China moves forward with CBDC
The first reports have appeared concerning the Digital Currency/Electronic Payment (DC/EP) system being tested in four cities: Shenzen, Chengdu, Suzhou and Xiong’an (the recently-established “development hub” near Beijing and it is where the “non-core” functions of the Chinese state are going to be relocated to). DC/EP is the Chinese implementation of a Central Bank Digital Currency (CBDC) and in my opinion at least it is a really interesting - landmark, in fact - development in the history of money.
with the kind permission of Matthew Graham @mattysino
The implementation follows the trajectory that I talk about in my book The Currency Cold War, with the digital currency being delivered to customers via commercial banks. The Deputy Governor of the People’s Bank of China, Fan Yifei, recently gave an interview to Central Banking magazine in which he expanded on the “two tier” approach to central bank digital currency (CBDC). His main points were that this approach, in which the central bank controls the digital currency but it is the commercial banks that distribute it, is that is allow "more effective exploitation of existing business resources, human resources and technologies” and that "a two-tier model could also boost the public’s acceptance of a CBDC”.
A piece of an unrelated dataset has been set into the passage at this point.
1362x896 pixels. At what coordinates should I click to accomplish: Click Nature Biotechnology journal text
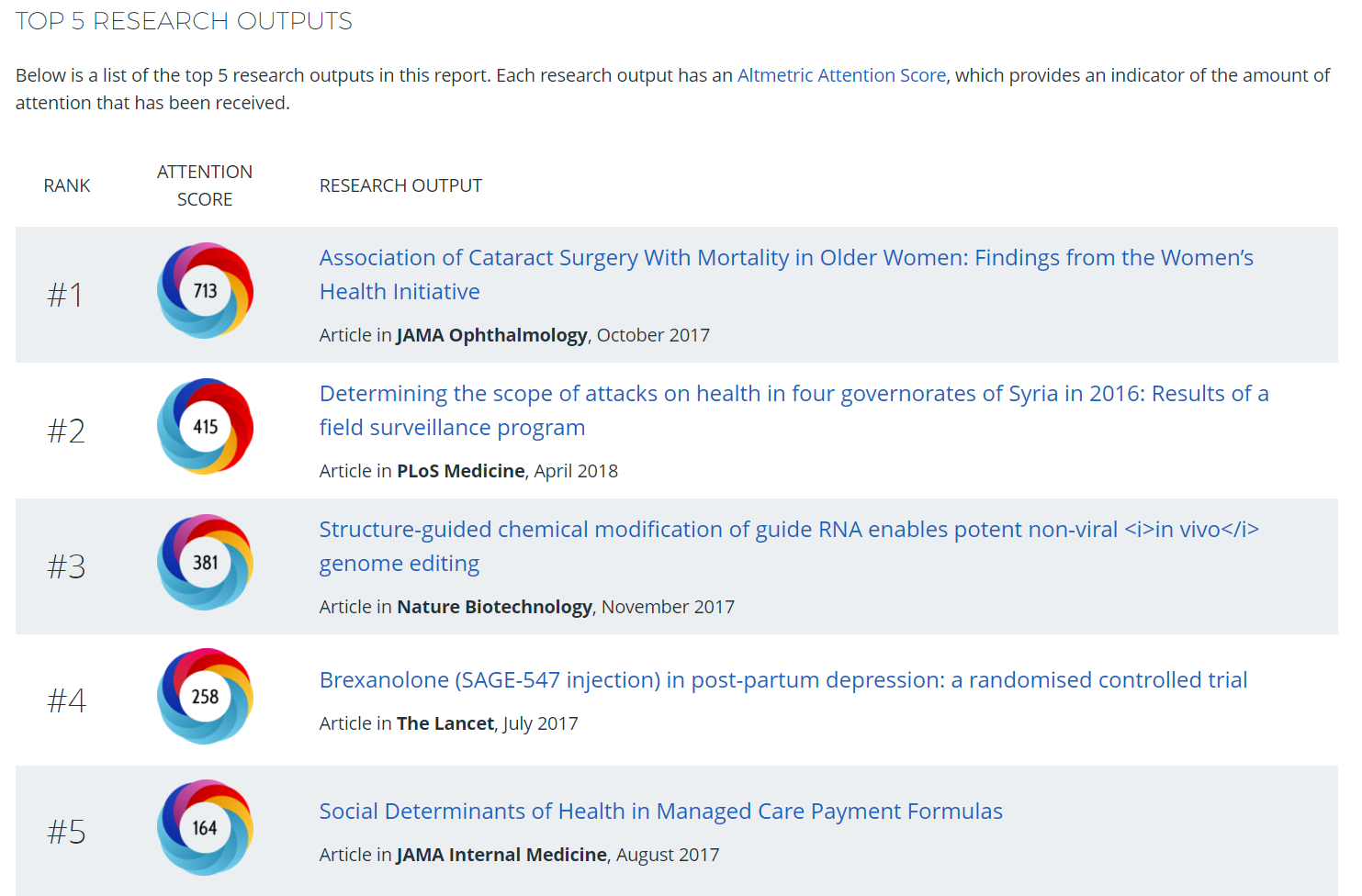pyautogui.click(x=494, y=607)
He went on to say that the circulation of the digital Yuan should be "based on ‘loosely coupled account links’ so that transactional reliance on accounts could be significantly reduced". What he means by this is that the currency can be transferred wallet-to-wallet without going through bank accounts. Why? Well, so that the electronic cash "could attain a similar function of currency to cash… The public could use it directly for various purchases, and it would prove conducive to the yuan’s circulation".
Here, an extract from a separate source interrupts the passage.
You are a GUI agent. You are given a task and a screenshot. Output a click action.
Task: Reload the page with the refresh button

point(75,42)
Hence what I thought most noticeable about the first implementations (this is from the Agricultural Bank of China, ABC) is that they do indeed in include this person-to-person offline transfer functionality. You can see the “touch it” button on the screen below.
(As I note in the book, this makes DC/EP look more like Mondex than Libra, so I was surprised to see the digital Yuan labelled “crypto-inspired” on Twitter!)
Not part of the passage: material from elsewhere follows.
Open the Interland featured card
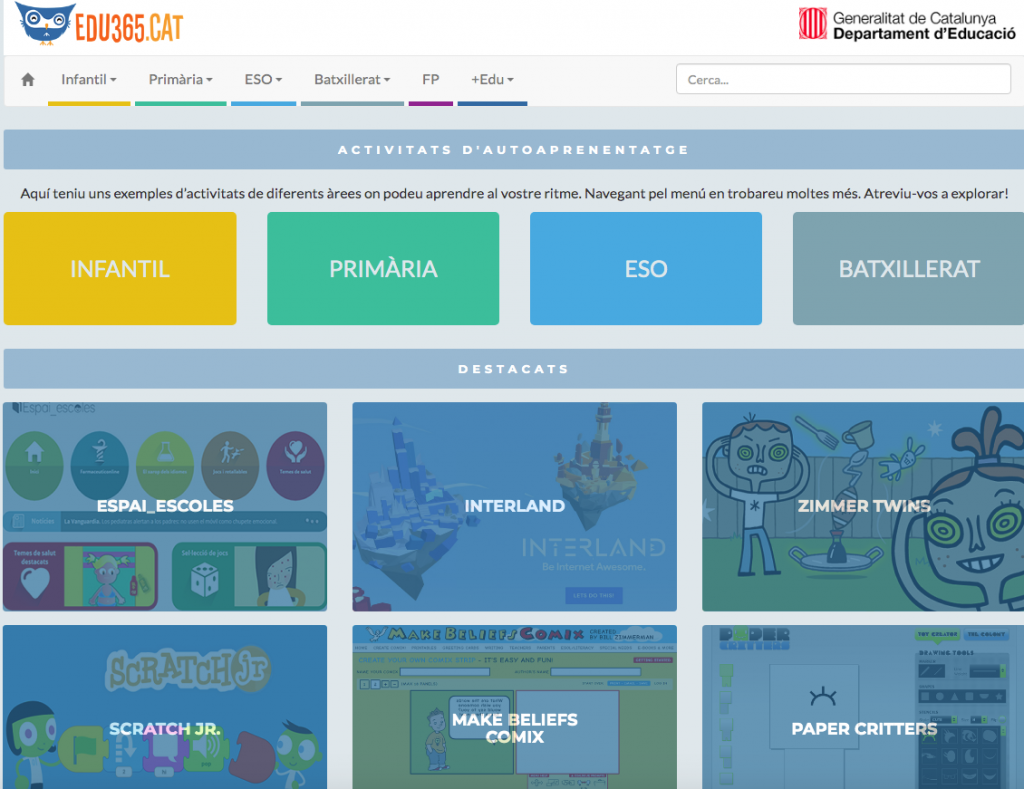 click(514, 506)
with the kind permission of Matthew Graham @mattysino
Anyway, my main point is that I agree with what is said here in this Fortune magazine article ”China is poised to beat the U.S. in the digital currency race” which that the shift to what I call "smart money" will reward first-mover economies. As this article notes, China will quickly integrate its digital currency into hundreds of "blockchain" projects in which autonomous digital sensors and devices directly exchange information and money. Removing intermediaries from these device-to-device transactions will allow China to automate entire Internet of Things (IoT) ecosystems, bringing efficiency gains to smart cities, supply chains, and electricity grids.
(This is, incidentally, why things will need digital identities just as people do.)
More importantly on the global stage, the Forbes article notes that China could offer digital currency machine-to-machine payments all the way along its the Belt and Road Initiative (BRI). Indeed it could. And will. The noted venture capitalist Fred Wilson supports this view, writing that the shift to digital currencies will be led by China "who moves first and benefits the most from this move”. He goes on to say that America will "hamstrung by regulatory restraints and will be slow to move” resulting ultimately in decentralised finance exchanges in Asia becoming the dominant capital markets. Whichever way you look at, digital currency is a big deal.